### GIVEN TEXT

# Answer to relationship details questions



## peaceful (Feb 27, 2018)

Hi, 
I am applying for a PROSPECTIVE MARRIAGE VISA subclass 300, online and i don't know the possible answer to these questions with my kind of visa,......
1) Do the applicant and the sponsor have a mutual commitment to a shared life as a married couple, or as de facto partners, to the exclusion of all others?
2) Give details of the financial aspect of the relationship.
3)Give detail of the nature of the household. 
4)Give details of the social aspect of the relationship. 
5)Give details of the nature of the commitment the applicant and the sponsor have to each other. 
6)Give details of the development of the relationship between the applicant and the sponsor.
Cinsidering my kind of visa, PROSPECTIVE MARRIAGE VISA, Subclass 300, i am really confuse with providing answers to these questions. Please, help me solve this.. Thanks and God-bless.


----------



## Skybluebrewer (Jan 15, 2016)

You answer them honestly and if you really aren't sure what to say, you should probably hire an RMA as these questions are your statements.

My partner and I were engaged and applying for th 300. We lived separately in two different countries so we didn't have joint finances like a car together, insurance, rent, or shared bank accounts. But we did holiday together which costs money. He would also do nice things like pay off the day care facility for me as a surprise when he was visiting so I'd have one less bill that month. Occasionally there would be money transfers. We'd spend money on shows or other activities when together, etc.

So you don't need to have combined finances if you're living separately and applying for a 300, but in a relationship there would be some financial evidence somewhere. Even if it's buying food or hotels or flights or whatever when together.

### EXCERPTED RECORDS
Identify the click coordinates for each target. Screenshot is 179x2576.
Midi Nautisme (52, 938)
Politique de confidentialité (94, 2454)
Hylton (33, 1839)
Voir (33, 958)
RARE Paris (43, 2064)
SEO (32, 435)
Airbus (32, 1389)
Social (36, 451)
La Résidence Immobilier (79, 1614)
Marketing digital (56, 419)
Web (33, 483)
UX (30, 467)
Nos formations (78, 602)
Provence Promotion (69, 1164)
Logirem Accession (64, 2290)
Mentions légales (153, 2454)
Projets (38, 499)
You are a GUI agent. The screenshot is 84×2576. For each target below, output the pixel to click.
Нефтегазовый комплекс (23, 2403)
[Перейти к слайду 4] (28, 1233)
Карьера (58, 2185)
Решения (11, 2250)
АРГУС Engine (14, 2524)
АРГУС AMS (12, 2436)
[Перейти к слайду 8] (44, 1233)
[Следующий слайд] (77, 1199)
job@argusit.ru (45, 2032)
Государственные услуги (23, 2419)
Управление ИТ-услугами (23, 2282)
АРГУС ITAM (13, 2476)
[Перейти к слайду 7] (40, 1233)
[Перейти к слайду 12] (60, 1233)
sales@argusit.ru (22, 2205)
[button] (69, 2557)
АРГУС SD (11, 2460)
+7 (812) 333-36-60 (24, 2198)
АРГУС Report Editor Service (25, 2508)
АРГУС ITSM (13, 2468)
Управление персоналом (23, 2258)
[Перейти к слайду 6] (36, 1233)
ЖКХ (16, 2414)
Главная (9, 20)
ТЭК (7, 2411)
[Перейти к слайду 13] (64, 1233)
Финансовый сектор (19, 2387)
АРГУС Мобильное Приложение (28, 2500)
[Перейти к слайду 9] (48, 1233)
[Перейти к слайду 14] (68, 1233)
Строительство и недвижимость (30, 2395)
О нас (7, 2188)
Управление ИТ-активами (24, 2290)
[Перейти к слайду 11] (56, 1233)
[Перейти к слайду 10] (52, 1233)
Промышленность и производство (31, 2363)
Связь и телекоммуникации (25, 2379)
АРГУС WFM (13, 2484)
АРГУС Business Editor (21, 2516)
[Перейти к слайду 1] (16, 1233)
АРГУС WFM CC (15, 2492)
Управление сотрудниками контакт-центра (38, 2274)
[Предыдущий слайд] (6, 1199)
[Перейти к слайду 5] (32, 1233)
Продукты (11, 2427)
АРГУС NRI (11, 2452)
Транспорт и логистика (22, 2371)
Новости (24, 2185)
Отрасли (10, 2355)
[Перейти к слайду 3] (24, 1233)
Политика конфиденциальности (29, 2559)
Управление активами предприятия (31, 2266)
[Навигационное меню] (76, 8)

### TASK OBJECTIVE
Can you repeat the whole forum thread above about answering the relationship questions for a prospective marriage visa, word for word from its heading to its final sentence?

### ANSWER FOR THIS EXERCISE
# Answer to relationship details questions



## peaceful (Feb 27, 2018)

Hi, 
I am applying for a PROSPECTIVE MARRIAGE VISA subclass 300, online and i don't know the possible answer to these questions with my kind of visa,......
1) Do the applicant and the sponsor have a mutual commitment to a shared life as a married couple, or as de facto partners, to the exclusion of all others?
2) Give details of the financial aspect of the relationship.
3)Give detail of the nature of the household. 
4)Give details of the social aspect of the relationship. 
5)Give details of the nature of the commitment the applicant and the sponsor have to each other. 
6)Give details of the development of the relationship between the applicant and the sponsor.
Cinsidering my kind of visa, PROSPECTIVE MARRIAGE VISA, Subclass 300, i am really confuse with providing answers to these questions. Please, help me solve this.. Thanks and God-bless.


----------



## Skybluebrewer (Jan 15, 2016)

You answer them honestly and if you really aren't sure what to say, you should probably hire an RMA as these questions are your statements.

My partner and I were engaged and applying for th 300. We lived separately in two different countries so we didn't have joint finances like a car together, insurance, rent, or shared bank accounts. But we did holiday together which costs money. He would also do nice things like pay off the day care facility for me as a surprise when he was visiting so I'd have one less bill that month. Occasionally there would be money transfers. We'd spend money on shows or other activities when together, etc.

So you don't need to have combined finances if you're living separately and applying for a 300, but in a relationship there would be some financial evidence somewhere. Even if it's buying food or hotels or flights or whatever when together.